Speaking on Israeli radio on Sunday, Shabtai Shavit, a former chief of Mossad, the Israeli intelligence service, said the international coalition that has been fighting the Islamic State for more than a year must “stop talking and start doing.”
He continued: “With this enemy, we have to push aside arguments on law, morality and comparisons of security and the rights of the individual. That means to do what they did in World War II to Dresden. They wiped it off the map. That is what has to be done to all the territorial enclaves that ISIS is holding.”
Unsaid, though, were the thousands of deaths of civilians in Dresden.
While Israel has also gone after families of bombers — demolishing homes, for example — that approach backfired in Iraq, inflaming Sunni anger toward the Shiite-led government and enabling the Islamic State’s rise.
Eradicating the group militarily from the territory it controls could come with another cost.
“Thousands of angry young men who were manning checkpoints and policing the streets of I.S. will be freed up to commit terrorism instead,” said Mr. Berger, the Brookings scholar. “The result will probably be a wave of terrorism the likes of which the world has never seen.”
Government
For the long term, eradicating the Islamic State and other violent jihadi groups will probably require drastic reforms in the nature of governments in the Middle East: greater accountability, fair justice, better schools, more job prospects.
“ISIS thrives on the failures of Middle Eastern governments,” said Mr. Hokayem, the analyst at the International Institute for Strategic Studies.
In Europe and the United States, more attention to integrating Muslim communities, so young men do not turn radical, is also needed, analysts say.

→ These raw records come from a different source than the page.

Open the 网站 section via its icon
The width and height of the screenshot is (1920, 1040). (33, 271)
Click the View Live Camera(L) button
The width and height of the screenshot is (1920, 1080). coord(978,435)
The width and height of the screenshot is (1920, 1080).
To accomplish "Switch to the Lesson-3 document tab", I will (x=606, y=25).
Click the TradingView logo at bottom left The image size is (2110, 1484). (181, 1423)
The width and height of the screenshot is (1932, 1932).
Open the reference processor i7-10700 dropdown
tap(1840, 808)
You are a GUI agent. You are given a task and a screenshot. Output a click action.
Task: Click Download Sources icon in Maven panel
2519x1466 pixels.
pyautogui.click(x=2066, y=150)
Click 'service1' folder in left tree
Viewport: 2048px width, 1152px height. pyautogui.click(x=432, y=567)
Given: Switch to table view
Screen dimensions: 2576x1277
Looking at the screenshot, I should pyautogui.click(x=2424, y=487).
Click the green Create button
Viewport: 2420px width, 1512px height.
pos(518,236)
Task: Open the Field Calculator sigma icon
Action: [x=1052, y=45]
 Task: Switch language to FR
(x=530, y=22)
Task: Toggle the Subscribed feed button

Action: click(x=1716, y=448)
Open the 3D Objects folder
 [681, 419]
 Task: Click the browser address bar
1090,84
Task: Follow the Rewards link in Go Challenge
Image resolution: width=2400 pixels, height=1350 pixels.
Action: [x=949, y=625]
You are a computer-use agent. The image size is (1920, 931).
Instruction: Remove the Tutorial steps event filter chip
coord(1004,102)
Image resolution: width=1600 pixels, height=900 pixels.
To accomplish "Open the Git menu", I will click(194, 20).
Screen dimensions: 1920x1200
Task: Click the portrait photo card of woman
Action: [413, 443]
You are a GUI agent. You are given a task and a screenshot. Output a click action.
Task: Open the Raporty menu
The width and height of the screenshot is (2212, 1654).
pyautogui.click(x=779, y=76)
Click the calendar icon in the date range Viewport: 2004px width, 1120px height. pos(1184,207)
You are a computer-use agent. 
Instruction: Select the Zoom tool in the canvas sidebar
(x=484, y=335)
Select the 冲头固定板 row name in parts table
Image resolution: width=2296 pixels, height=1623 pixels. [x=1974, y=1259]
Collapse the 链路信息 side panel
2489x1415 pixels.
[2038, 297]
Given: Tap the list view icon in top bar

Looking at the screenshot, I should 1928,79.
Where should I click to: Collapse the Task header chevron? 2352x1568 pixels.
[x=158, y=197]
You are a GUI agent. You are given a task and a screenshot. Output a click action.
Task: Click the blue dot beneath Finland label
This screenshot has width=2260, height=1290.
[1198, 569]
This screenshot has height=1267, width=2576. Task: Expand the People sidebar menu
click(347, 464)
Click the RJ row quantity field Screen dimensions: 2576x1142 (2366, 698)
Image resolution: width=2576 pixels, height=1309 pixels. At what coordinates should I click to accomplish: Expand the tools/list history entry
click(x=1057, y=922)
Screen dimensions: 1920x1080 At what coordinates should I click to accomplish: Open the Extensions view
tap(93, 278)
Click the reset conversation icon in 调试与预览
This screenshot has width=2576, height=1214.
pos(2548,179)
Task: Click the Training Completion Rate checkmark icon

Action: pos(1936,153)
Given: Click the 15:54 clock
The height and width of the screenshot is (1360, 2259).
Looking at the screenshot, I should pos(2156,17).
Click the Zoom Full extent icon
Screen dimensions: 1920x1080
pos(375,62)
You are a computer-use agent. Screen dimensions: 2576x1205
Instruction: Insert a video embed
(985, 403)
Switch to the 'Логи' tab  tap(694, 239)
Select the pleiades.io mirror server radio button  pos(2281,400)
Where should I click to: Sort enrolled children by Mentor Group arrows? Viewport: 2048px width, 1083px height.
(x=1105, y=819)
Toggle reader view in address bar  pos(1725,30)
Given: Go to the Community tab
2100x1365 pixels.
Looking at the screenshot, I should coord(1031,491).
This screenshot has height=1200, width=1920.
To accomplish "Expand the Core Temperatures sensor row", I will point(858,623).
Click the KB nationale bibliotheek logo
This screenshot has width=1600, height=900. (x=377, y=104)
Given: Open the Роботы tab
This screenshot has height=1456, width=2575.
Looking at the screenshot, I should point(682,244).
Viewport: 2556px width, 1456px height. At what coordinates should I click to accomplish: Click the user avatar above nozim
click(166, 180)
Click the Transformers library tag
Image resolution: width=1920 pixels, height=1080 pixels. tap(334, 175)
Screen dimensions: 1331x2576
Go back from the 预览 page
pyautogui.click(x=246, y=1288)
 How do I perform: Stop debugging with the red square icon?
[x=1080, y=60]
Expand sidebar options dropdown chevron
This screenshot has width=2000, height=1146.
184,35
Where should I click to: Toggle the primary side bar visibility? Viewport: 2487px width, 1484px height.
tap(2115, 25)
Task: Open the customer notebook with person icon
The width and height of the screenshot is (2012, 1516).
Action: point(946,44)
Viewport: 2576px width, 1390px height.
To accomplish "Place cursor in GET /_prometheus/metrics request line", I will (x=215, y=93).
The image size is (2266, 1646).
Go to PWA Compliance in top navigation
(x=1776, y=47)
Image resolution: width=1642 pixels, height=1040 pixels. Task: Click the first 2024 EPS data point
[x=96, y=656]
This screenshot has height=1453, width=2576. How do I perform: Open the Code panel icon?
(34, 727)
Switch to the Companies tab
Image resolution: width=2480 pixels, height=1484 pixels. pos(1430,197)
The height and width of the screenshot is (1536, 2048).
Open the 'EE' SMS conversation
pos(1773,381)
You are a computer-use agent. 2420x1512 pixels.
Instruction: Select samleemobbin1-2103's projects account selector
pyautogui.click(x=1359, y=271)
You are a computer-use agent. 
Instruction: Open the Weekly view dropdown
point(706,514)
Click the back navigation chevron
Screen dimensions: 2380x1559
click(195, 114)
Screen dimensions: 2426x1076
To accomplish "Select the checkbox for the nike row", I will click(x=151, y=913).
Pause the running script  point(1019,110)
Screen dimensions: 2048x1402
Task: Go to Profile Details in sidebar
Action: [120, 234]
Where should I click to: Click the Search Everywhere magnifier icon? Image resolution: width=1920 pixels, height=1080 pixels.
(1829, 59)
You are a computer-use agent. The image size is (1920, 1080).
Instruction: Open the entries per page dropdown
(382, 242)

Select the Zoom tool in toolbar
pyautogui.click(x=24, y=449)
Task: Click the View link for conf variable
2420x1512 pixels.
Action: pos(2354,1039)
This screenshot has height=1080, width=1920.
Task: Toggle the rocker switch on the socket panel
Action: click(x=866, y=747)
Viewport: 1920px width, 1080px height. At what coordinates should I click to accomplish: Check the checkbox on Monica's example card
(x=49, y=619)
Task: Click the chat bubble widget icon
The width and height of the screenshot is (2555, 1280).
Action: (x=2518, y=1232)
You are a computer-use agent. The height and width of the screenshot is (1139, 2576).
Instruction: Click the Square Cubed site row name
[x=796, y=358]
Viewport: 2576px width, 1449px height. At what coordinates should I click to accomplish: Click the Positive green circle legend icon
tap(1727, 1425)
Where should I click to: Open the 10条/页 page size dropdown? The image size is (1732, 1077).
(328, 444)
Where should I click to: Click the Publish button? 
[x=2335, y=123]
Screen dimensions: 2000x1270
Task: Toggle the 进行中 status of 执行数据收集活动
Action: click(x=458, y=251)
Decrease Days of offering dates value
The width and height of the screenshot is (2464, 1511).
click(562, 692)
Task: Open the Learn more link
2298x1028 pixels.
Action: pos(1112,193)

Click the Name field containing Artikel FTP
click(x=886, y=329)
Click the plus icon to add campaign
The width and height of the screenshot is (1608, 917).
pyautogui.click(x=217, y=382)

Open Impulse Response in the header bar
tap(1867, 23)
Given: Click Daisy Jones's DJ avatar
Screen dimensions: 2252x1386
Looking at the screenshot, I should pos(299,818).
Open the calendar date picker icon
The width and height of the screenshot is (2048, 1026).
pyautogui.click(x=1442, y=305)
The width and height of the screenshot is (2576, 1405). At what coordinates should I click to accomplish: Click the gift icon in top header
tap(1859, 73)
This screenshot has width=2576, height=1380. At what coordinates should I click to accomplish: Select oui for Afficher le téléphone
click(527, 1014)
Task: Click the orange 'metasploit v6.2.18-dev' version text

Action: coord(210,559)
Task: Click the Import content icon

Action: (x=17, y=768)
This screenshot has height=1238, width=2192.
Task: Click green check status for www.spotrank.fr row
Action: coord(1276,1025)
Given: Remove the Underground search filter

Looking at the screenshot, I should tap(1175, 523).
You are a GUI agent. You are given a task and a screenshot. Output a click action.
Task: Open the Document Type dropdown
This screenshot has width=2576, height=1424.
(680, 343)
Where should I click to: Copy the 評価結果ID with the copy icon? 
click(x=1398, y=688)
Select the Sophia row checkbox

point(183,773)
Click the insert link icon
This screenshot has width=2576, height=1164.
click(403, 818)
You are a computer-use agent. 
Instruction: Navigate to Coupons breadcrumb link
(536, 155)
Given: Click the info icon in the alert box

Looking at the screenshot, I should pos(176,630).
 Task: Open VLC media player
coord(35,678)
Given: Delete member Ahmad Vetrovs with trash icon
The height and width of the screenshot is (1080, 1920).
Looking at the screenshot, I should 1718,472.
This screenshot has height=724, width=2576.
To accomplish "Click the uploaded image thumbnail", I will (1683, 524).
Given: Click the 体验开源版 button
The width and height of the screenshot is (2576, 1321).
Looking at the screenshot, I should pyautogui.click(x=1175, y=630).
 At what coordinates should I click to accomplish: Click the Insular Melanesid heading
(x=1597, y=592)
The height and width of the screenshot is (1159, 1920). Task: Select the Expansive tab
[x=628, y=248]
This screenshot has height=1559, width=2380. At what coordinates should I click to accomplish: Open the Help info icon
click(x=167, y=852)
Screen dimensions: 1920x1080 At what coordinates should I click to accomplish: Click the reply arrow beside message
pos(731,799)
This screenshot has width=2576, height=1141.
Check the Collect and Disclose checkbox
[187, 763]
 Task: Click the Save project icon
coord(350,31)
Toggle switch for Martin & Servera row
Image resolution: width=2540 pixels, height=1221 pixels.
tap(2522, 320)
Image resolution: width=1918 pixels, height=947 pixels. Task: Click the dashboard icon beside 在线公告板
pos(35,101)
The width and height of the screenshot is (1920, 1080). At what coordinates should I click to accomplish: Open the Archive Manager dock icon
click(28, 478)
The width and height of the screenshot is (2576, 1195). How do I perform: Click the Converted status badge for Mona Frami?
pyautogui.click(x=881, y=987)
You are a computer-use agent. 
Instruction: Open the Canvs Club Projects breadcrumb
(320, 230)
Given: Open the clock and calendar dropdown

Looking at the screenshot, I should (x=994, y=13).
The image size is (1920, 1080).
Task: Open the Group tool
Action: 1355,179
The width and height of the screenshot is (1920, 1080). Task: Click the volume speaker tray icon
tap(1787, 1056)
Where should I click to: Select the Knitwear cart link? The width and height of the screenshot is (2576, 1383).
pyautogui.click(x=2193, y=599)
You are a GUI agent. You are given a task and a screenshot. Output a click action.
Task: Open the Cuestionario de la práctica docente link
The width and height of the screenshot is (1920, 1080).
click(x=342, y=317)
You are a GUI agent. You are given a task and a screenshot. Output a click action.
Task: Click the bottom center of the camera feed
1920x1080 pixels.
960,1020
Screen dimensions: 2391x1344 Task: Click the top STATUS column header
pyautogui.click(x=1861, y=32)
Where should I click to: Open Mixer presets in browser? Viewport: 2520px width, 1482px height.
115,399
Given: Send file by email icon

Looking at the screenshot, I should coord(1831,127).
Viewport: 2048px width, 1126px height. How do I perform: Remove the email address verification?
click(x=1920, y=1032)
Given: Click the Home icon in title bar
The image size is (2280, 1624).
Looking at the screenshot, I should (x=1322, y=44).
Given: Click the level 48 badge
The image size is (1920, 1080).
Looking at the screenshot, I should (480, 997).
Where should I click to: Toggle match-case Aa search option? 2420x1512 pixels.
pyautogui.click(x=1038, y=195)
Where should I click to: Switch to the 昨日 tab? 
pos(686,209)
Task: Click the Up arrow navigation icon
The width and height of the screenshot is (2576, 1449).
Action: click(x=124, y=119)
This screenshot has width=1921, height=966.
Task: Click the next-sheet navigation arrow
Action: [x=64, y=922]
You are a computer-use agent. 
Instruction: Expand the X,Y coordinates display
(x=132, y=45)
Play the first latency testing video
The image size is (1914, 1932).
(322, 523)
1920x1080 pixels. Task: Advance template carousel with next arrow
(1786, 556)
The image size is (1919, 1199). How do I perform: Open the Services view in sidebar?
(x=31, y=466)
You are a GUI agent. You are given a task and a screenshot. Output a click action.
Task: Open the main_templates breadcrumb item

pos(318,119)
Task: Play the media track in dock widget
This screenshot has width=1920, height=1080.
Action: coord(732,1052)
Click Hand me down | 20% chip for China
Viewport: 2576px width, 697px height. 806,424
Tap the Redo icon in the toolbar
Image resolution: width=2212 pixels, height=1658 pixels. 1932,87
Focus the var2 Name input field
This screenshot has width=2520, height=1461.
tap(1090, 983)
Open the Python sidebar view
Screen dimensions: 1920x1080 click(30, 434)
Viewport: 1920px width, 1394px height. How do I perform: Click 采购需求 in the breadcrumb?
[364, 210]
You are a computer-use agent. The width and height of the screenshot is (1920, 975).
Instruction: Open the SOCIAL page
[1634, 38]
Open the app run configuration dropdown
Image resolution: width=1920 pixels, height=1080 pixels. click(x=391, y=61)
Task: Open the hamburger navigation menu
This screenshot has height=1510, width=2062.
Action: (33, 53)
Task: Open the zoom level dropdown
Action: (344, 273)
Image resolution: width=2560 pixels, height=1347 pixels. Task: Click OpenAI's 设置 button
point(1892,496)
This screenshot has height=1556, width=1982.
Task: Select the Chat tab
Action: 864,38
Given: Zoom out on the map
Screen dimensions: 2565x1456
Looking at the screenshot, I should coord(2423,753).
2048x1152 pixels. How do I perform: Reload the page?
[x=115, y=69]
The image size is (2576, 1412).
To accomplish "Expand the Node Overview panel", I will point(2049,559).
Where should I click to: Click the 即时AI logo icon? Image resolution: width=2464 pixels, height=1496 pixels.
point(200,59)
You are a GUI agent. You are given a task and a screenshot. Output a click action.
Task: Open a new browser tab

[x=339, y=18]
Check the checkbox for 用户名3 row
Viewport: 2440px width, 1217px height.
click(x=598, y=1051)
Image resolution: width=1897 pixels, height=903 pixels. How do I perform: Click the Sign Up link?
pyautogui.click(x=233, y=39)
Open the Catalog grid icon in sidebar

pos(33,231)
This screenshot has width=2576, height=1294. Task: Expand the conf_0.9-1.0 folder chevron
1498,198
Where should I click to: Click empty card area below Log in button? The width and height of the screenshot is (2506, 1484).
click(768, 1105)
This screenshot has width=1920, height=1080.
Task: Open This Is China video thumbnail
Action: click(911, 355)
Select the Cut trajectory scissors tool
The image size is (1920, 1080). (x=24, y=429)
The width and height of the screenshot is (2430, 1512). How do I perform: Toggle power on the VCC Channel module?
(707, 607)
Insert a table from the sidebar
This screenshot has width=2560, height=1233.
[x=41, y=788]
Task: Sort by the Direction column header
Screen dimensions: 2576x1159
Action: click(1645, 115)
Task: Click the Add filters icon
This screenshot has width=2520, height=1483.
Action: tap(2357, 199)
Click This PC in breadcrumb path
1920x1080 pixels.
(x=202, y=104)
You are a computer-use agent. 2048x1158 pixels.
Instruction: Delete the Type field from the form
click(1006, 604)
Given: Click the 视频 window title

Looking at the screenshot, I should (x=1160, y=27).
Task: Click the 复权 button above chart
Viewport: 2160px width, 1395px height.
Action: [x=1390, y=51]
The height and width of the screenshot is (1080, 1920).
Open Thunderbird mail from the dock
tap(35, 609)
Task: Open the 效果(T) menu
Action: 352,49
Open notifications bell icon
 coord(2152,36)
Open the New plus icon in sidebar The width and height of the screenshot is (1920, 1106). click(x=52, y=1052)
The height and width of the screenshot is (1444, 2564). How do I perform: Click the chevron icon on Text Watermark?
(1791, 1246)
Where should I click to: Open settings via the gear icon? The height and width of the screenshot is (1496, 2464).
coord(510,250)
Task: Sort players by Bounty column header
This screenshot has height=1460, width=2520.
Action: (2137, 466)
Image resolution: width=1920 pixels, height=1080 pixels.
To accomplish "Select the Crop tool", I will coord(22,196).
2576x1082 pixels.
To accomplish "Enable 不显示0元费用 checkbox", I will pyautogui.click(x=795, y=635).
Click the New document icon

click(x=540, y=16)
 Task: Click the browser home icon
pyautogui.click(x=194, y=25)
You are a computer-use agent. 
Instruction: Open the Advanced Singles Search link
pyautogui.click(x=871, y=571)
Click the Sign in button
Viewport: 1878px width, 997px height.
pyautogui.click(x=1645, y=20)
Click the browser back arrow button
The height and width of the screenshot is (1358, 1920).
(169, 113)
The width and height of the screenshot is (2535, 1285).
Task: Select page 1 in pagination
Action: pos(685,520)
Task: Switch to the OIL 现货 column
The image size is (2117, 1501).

“We need to create a better vision for our own society and better prospects for young people and make sure they are better integrated in to our society,” said Joost Hiltermann, the Middle East and North Africa program director for the International Crisis Group.
In the sweep of history, there is also a deep sense of decline among Muslim communities that extremist groups exploit, promising to restore a sense of dignity and prestige to the Islamic world.
“ISIS is tapping into a deep emotional wound amid Arabs and Muslims,” said Ed Husain, a British activist and author whose book, “The Islamist,” recounts his own turn away from youthful radicalism. “For more than a millennium, there were Muslim leaders who upheld Muslim dignity through unity and leadership. The Ottomans in the Middle East, for example, and their Mamluk or Abbasid predecessors.”
He said that in establishing its so-called caliphate, the Islamic State has offered an alternative to this historical decline.
Arab governments, he said, “cannot beat this transnational movement with secular nationalism, but learn from the E.U. on how it reinstated dignity and esteem to Germany, France and the continent through free movement of people, labor and ideas.”
This, he said, is the “missing part” to a long-term strategy to defeat radical Islam.